Basic regression with Gaussian Processes¶

In this notebook we use the Python library GPy for Gaussian processes and apply them to a regression problem in the Airfoil self-noise dataset from UCI Machine Learning Repository.

In [1]:

import pandas as pd
import numpy as np
import GPy
from matplotlib import pyplot as plt
%matplotlib inline

In [2]:

# Download the dataset
!wget https://archive.ics.uci.edu/ml/machine-learning-databases/00291/airfoil_self_noise.dat

--2018-12-18 21:07:53--  https://archive.ics.uci.edu/ml/machine-learning-databases/00291/airfoil_self_noise.dat
Resolving archive.ics.uci.edu (archive.ics.uci.edu)... 128.195.10.249
Connecting to archive.ics.uci.edu (archive.ics.uci.edu)|128.195.10.249|:443... connected.
HTTP request sent, awaiting response... 200 OK
Length: 59984 (59K) [text/plain]
Saving to: 'airfoil_self_noise.dat'

airfoil_self_noise. 100%[===================>]  58.58K  87.5KB/s    in 0.7s    

2018-12-18 21:07:54 (87.5 KB/s) - 'airfoil_self_noise.dat' saved [59984/59984]

In [3]:

# View the first rows
!head airfoil_self_noise.dat

As explained on the repository web page, the data columns are:

Frequency, in Hertzs.
Angle of attack, in degrees.
Chord length, in meters.
Free-stream velocity, in meters per second.
Suction side displacement thickness, in meters.
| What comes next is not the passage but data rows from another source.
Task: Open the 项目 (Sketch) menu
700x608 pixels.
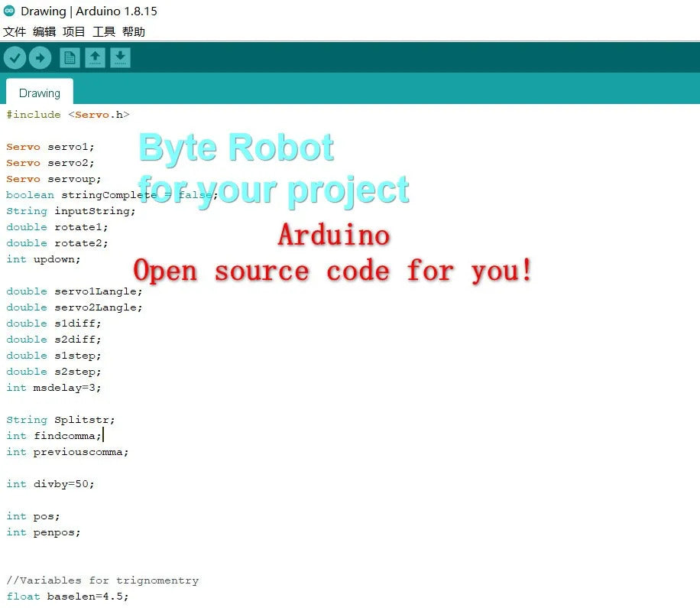Action: (74, 32)
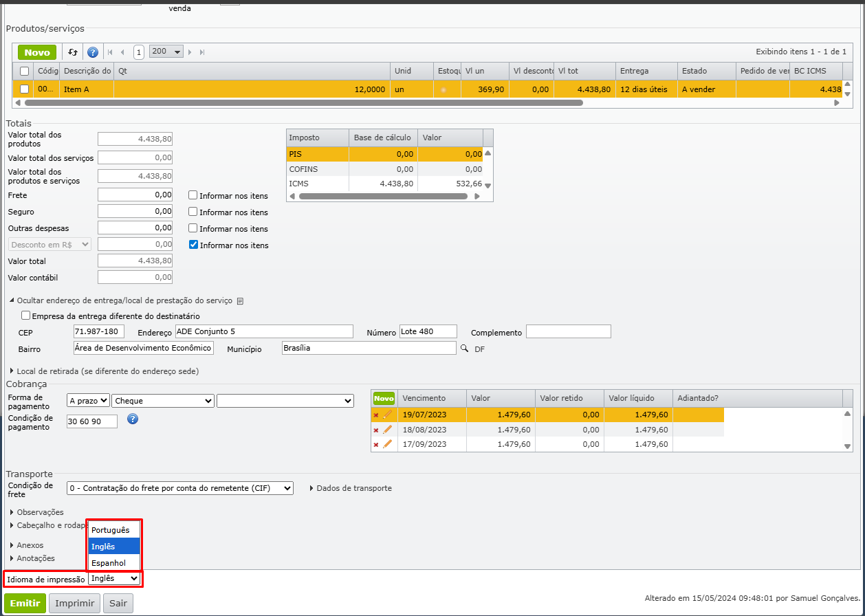
Task: Click the magnifier icon next to Município
Action: coord(464,349)
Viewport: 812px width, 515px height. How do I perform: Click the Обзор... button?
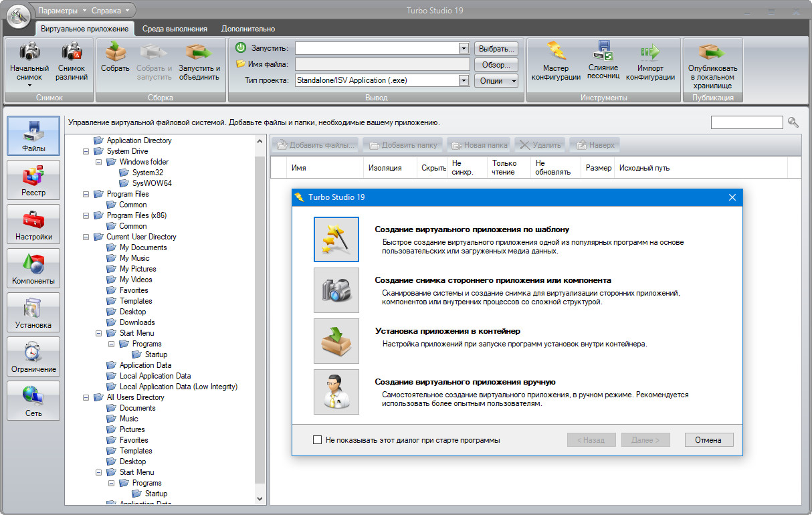(x=496, y=65)
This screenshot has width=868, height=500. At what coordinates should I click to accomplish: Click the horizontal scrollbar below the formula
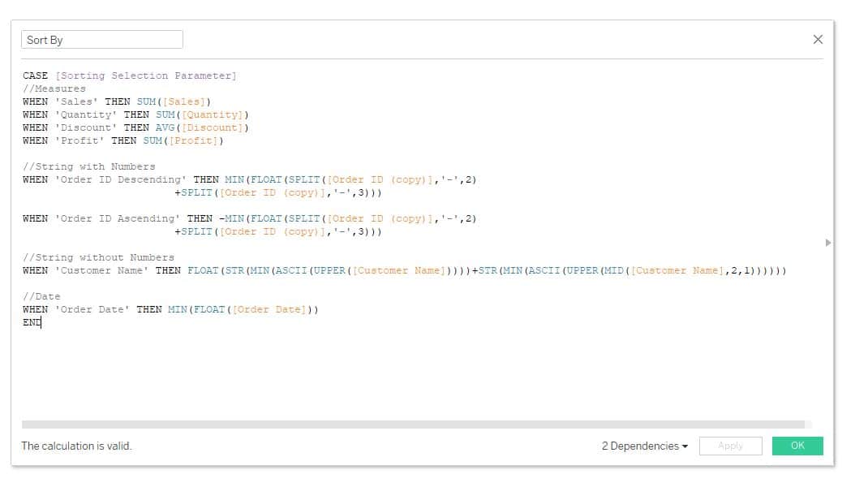point(413,425)
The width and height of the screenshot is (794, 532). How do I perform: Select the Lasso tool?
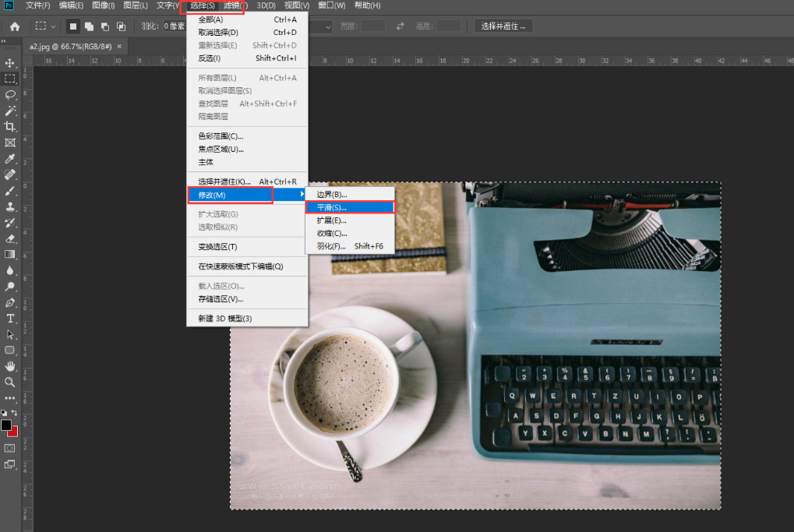(x=10, y=95)
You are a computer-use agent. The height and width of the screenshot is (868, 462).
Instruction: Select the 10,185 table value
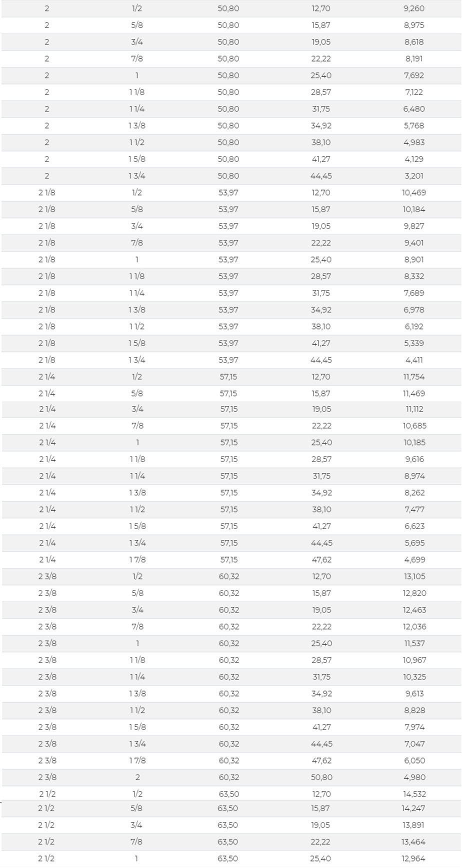pos(415,443)
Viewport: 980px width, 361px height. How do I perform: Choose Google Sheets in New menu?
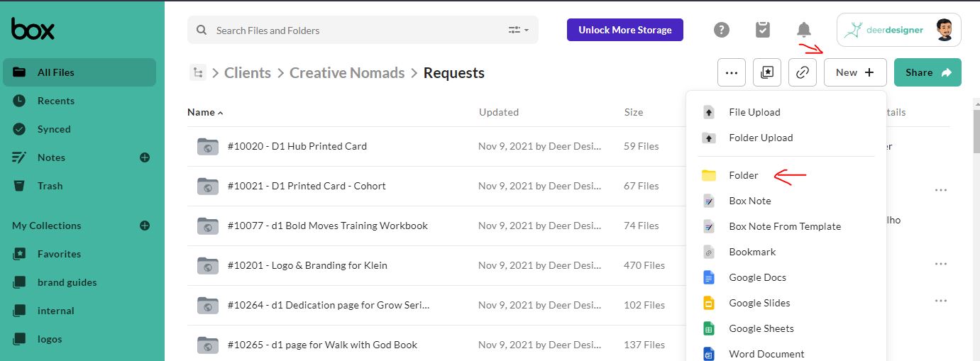pyautogui.click(x=761, y=328)
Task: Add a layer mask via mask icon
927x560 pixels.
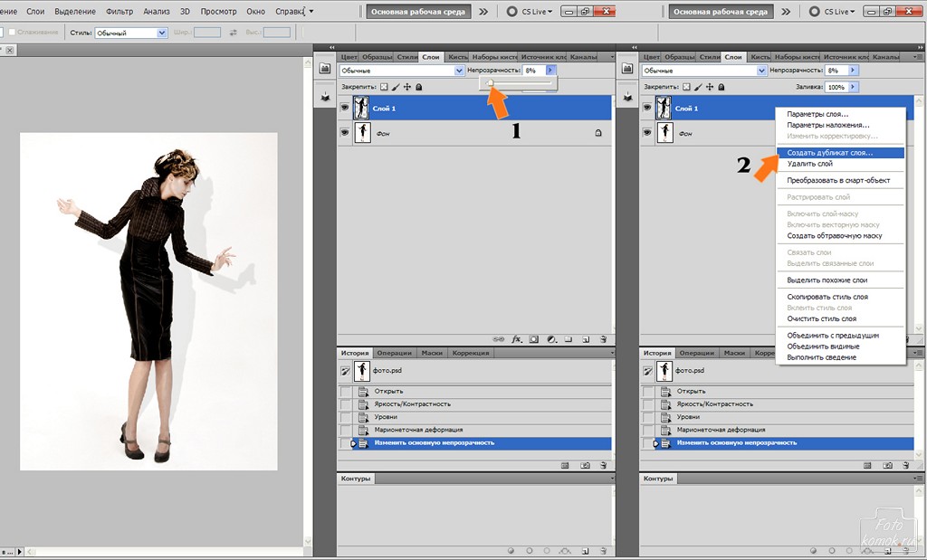Action: point(534,339)
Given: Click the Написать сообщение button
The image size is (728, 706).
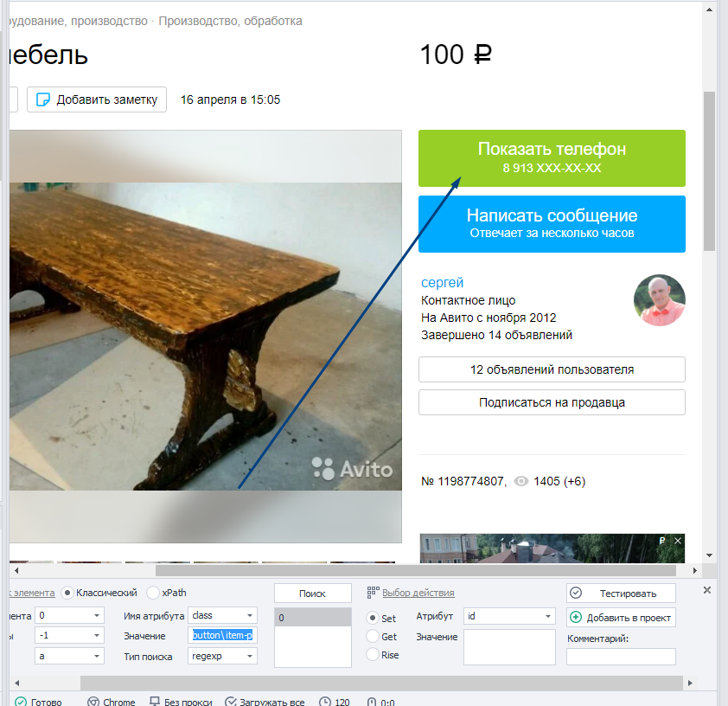Looking at the screenshot, I should click(x=552, y=223).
The output column is: 6. Scaled sound pressure level, in decibels.

In [4]:

# Load the data into a pandas dataframe
data = pd.read_csv('airfoil_self_noise.dat', 
                   sep='\t', 
                   names=['frequency',
                          'angle_of_attack',
                          'chord_length',
                          'free-stream_velocity',
                          'suction_side_displacement_thickness',
                          'sound_pressure'])

In [5]:

data.head()

Out[5]:

	frequency	chord_length	free-stream_velocity	suction_side_displacement_thickness	sound_pressure
0	800	0.3048	71.3	0.002663	126.201
1	1000	0.3048	71.3	0.002663	125.201
2	1250	0.3048	71.3	0.002663	125.951
3	1600	0.3048	71.3	0.002663	127.591
4	2000	0.3048	71.3	0.002663	127.461

In [6]:

data.info()

<class 'pandas.core.frame.DataFrame'>
RangeIndex: 1503 entries, 0 to 1502
Data columns (total 6 columns):
frequency                              1503 non-null int64
angle_of_attack                        1503 non-null float64
chord_length                           1503 non-null float64
free-stream_velocity                   1503 non-null float64
suction_side_displacement_thickness    1503 non-null float64
sound_pressure                         1503 non-null float64
dtypes: float64(5), int64(1)
memory usage: 70.5 KB

Gaussian processes, very briefly¶

By a Gaussian process we mean a collection of random variables $f(\mathbf{x})$ indexed by $\mathbf{x} \in \mathbb{R}^d$ so that any finite number of them has jointly Gaussian distribution. To specify a Gaussian process, it suffices to define its covariance function $$ k(\mathbf{x}_p, \mathbf{x}_q) = \mathbb{E} [ f(\mathbf{x}_p) \, f(\mathbf{x}_q) ] , \quad \mathbf{x}_p,\mathbf{x}_q \in \mathbb{R}^d. $$ Here we assume that each random variable has zero mean. We will use the squared exponential (or RBF) kernel $$ k(\mathbf{x}_p,\mathbf{x}_q) = \sigma_f^2 \exp \Big( - \frac{\| \mathbf{x}_p - \mathbf{x}_q \|^2}{2\ell^2} \Big) , $$ where $\ell$ and $\sigma_f^2$ are the length-scale and signal variance parameters, respectively.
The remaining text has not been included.